Question

The conducting triangular loop shown in figure carries a current of 10 A . The magnetic field $\overrightarrow{H}$ at point (0,0,5) due to side 1 of the loop is,

• A. $+65.17{\hat{a}}_y$ (mA/m)
• B. $-59.11{\hat{a}}_y$ (mA/m)
• C. $-65.17{\hat{a}}_y$ (mA/m)
• D. $+79.13{\hat{a}}_y$ (mA/m)

Answer 1

The correct option is B $-59.11{\hat{a}}_y$ (mA/m)

(b)
Note. here that the point of intrest is on z-axis and the side-1 of the triangular is on x-axis . So no need to consider other sides.

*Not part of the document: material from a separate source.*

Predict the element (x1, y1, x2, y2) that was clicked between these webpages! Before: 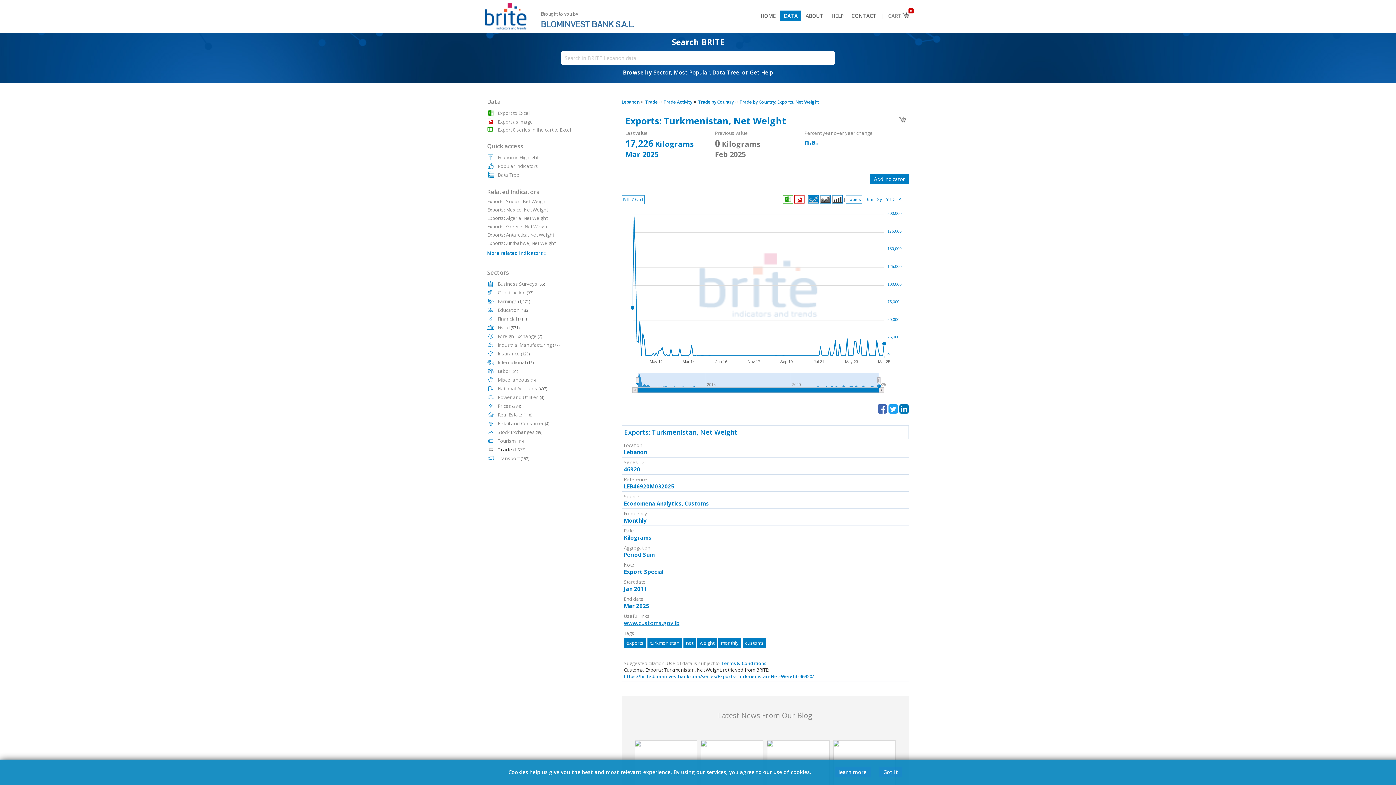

The perpendicular from point P on the current filament is at (0,0,0) . The vector and unit vector in the direction of perpendicular towards point P is ,
$\overline{R}=5{\hat{a}}_z$
and ${\hat{a}}_R={\hat{a}}_z$
The angles made by ends of the filament with the perpendicular are (dotted line),
${\alpha }_1=0$ ;
${\alpha }_2$ $=ta{n}^{-1}\left(\frac{2}{5}\right)$
$={21.80}^0$
The current filament along x-axis gives
${\hat{a}}_l={\hat{a}}_x$
Now the direction of H is ,
${\hat{a}}_{\varphi }={\hat{a}}_l\times {\hat{a}}_R$
$={\hat{a}}_x\times {\hat{a}}_z$
$=-{\hat{a}}_y$
The field intensity due to finite filament is,
$\overline{H}=\frac{I}{4\pi R}[\sin {\alpha }_2+\sin {\alpha }_1]{\hat{a}}_{\varphi }$
$=\frac{10}{4\pi \left(5\right)}\left[\sin \right(21.80)+\sin (0\left)\right](-{\hat{a}}_y)$
$\overline{H}=-59.11{\hat{a}}_y\left(mA/m\right)$